14) Liam Rosenior — Chelsea
Last season: 4th. Enzo Maresca’s New Year exit followed a dip and boardroom friction. In came Liam Rosenior on a six-and-a-half-year deal after shining at Strasbourg, but this is a leap to the big stage. The early signs? Mixed. A rousing comeback and a dismantling of Crystal Palace showed upside, but wasteful draws with Leeds and Burnley fed a costly habit — 19 league points coughed up from winning positions this season. He’s fine for now, yet that trend must flip.
13) Marco Silva — Fulham
Last season: 11th. Silva keeps Fulham upright and awkward despite the annual talent drain. An 11th-place finish and an FA Cup semi-final underline the craft. This time they held key pieces — Rodrigo Muniz re-upped, Antonee Robinson stayed — and dipped for Oscar Bobb in January. Fans are firmly in his corner. The only wrinkle is contractual: less than a year left means the owner, Shahid Khan, has a decision to make. Stability feels right; speculation won’t help.

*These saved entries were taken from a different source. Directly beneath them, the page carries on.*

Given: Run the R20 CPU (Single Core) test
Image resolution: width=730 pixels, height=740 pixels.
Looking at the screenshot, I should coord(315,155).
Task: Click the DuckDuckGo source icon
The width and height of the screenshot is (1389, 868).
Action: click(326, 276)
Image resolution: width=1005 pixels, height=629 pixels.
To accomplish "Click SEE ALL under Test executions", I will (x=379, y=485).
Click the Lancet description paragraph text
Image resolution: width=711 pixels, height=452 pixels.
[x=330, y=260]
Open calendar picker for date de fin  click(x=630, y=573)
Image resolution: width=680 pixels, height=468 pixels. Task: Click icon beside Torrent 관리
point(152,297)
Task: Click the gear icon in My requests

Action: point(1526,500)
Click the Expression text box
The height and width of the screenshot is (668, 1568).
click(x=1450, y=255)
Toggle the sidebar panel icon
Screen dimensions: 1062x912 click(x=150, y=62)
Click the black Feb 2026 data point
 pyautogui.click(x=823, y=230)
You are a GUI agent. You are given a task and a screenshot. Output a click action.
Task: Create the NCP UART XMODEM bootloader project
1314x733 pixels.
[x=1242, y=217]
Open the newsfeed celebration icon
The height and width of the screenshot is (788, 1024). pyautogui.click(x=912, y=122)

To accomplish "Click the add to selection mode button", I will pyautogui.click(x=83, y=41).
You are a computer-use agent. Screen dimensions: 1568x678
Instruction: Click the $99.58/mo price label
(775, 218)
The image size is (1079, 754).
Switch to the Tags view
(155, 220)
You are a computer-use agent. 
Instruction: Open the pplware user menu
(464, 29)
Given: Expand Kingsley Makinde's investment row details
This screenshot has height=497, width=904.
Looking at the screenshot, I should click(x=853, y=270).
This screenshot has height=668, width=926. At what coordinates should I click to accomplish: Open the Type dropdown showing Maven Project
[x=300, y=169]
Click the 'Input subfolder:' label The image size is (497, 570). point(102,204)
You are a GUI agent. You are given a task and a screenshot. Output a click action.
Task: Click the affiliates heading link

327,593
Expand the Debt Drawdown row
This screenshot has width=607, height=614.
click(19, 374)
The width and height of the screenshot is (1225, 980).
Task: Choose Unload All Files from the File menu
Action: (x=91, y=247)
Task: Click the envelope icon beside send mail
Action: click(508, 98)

12) Andoni Iraola — Bournemouth
Last season: 9th. The “why sack Gary O’Neil?” chorus looks daft in hindsight. Iraola has given Bournemouth a spiky identity, with landmark wins like a 3-0 at Old Trafford and a double over Arsenal last term. Even after losing Dean Huijsen (Real Madrid), Milos Kerkez (Liverpool), Ilya Zabarnyi (PSG) and then Antoine Semenyo to Manchester City, the Cherries rode out a grim festive patch and haven’t lost in the league since a 3-2 reverse to Arsenal in early January. If anything, the risk is a bigger fish coming calling.
11) David Moyes — Everton
Last season: 13th. Moyes returned in January 2025 to a club docked 10 points for FFP breaches and flirting with the trapdoor. Since then, the Freidkin Group has steadied the wider picture and the football’s hardened up. A 13th-place finish reset expectations; now James Tarkowski is talking Europe and Jack Grealish’s loan adds a sprinkle of stardust. The Toffees look built for a push at least to the Europa Conference League places. Unless results nosedive, Moyes is sitting comfortably.
Final word
From Arteta’s authority to Moyes’ revival, the sack race starts gently at this end of the table. But this league devours complacency. A fortnight can flip a narrative — and from here on in, every team talk carries job-security subtext.